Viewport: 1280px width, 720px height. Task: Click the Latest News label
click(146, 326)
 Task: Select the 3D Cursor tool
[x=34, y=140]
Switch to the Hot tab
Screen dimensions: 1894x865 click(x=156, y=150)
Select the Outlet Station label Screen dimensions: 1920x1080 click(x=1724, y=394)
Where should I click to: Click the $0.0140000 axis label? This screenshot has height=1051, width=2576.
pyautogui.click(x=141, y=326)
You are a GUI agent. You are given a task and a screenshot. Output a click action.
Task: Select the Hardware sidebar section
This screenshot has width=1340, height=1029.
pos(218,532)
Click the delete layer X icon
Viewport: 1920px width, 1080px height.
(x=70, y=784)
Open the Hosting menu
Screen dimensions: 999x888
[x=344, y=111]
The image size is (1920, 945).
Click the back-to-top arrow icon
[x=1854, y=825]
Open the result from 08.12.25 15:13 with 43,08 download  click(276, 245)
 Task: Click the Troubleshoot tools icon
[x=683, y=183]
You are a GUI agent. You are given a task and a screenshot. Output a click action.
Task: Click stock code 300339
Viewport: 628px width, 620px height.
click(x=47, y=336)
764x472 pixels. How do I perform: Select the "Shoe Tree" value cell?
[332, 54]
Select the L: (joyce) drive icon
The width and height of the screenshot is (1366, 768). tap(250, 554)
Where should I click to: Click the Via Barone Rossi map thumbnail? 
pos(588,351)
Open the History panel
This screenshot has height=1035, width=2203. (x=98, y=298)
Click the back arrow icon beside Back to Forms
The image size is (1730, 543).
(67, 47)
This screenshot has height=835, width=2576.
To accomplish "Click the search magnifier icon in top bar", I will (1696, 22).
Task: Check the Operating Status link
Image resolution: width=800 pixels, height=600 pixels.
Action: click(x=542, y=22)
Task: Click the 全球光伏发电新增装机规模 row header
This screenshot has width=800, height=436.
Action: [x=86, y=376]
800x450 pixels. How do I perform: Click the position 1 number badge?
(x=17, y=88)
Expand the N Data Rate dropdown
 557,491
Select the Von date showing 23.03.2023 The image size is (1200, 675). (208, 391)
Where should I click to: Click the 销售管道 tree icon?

* **Problem to work on**: Count the lines in the records that contain the word "height", and reply with the number alone.

* **Response to this exercise**: 10